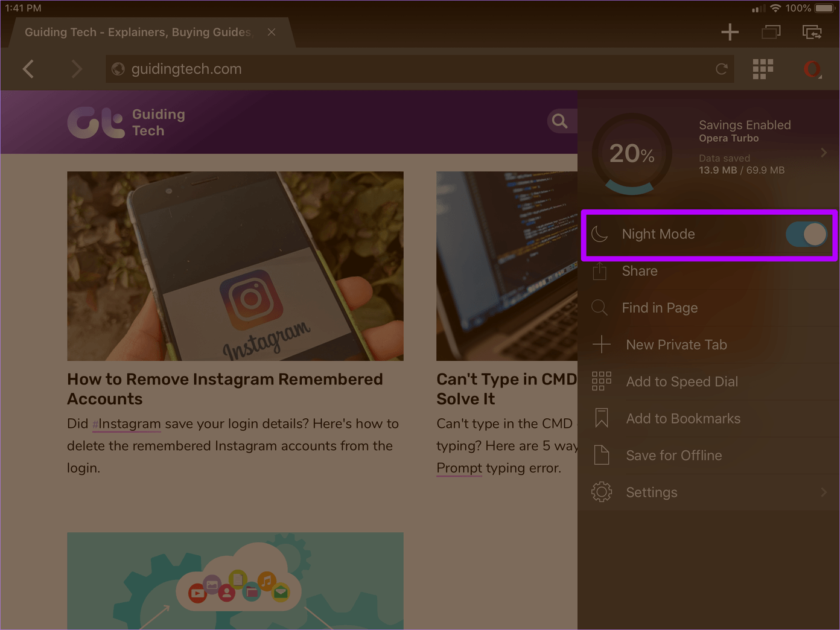Close the Guiding Tech tab
This screenshot has height=630, width=840.
tap(272, 32)
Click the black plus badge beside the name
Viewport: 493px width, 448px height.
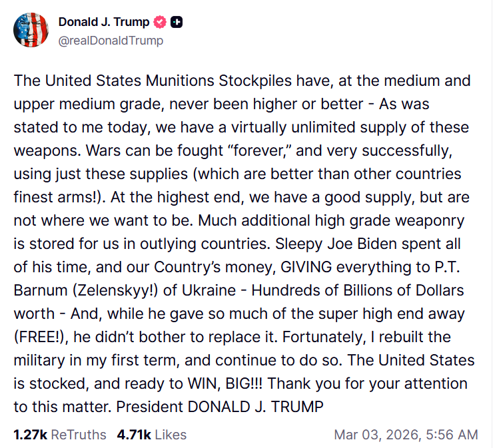click(177, 23)
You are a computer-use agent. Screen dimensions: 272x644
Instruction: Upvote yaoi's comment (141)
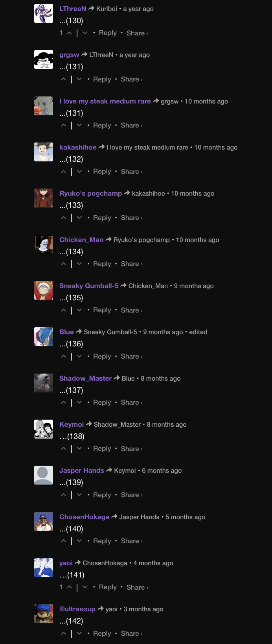pos(69,587)

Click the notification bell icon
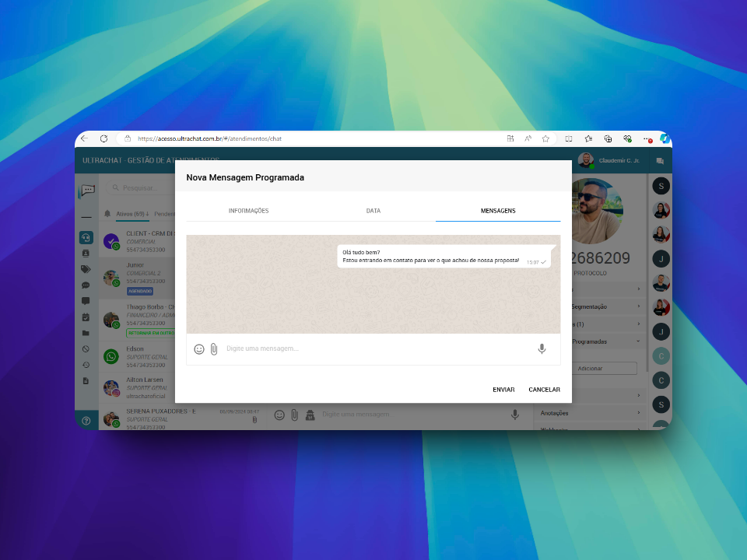click(107, 214)
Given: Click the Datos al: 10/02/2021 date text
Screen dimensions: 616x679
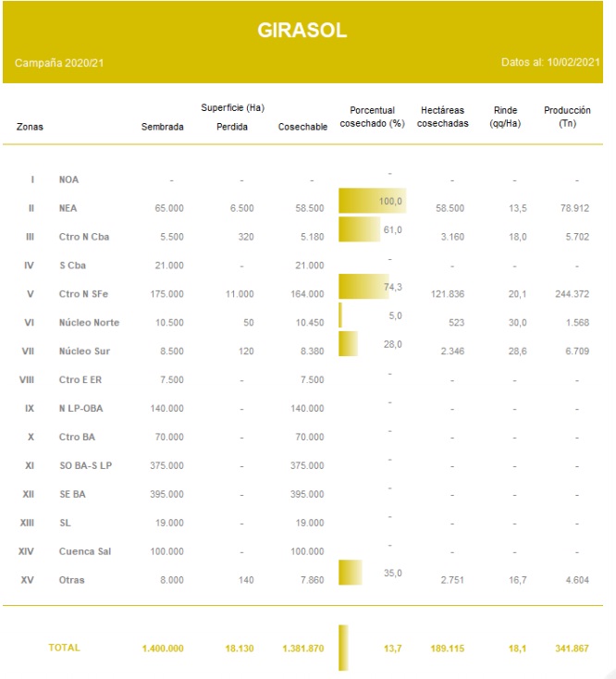Looking at the screenshot, I should pyautogui.click(x=550, y=63).
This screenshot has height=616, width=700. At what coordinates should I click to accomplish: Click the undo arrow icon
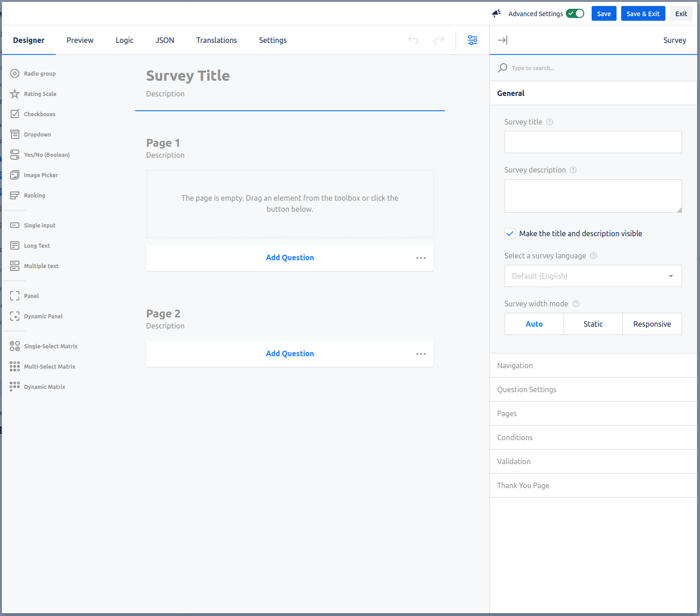(x=413, y=40)
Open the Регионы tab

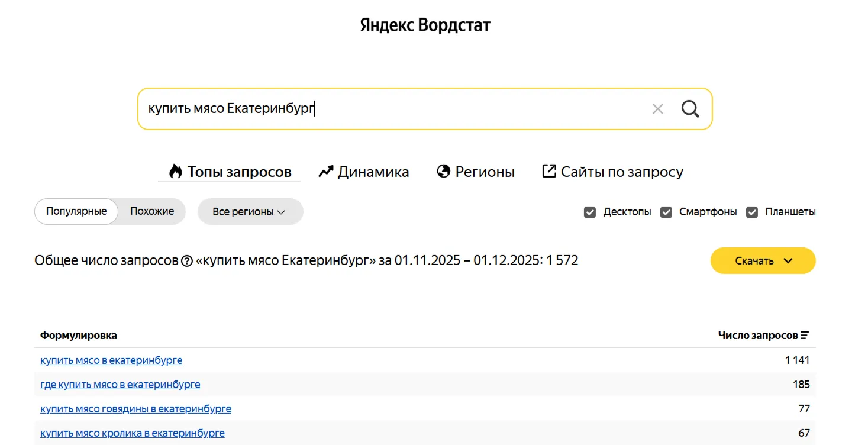tap(475, 172)
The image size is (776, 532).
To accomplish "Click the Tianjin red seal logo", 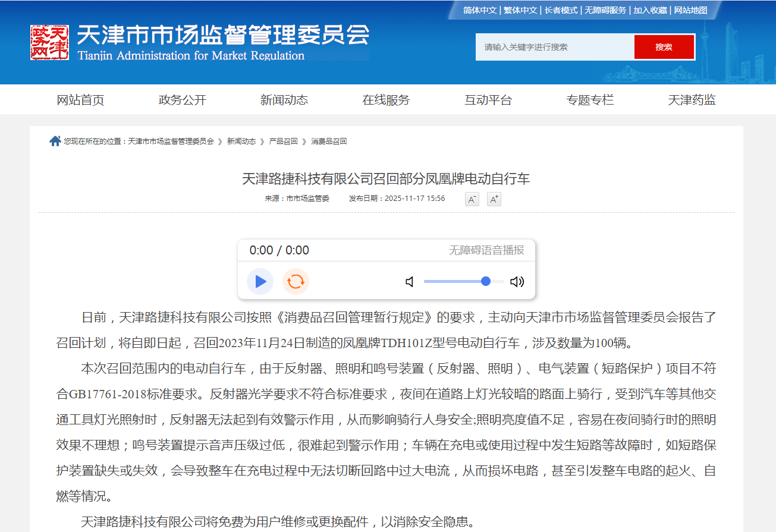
◇ ◇ ◇ ◇
What you have to do:
Starting with the line that holds "Open the Регионы tab", retype each line through the last one in the listing above, exactly as written. Do not copy any pictures.

Answer for the task:
Open the Регионы tab

tap(475, 172)
The image size is (776, 532).
To accomplish "Click the Tianjin red seal logo", 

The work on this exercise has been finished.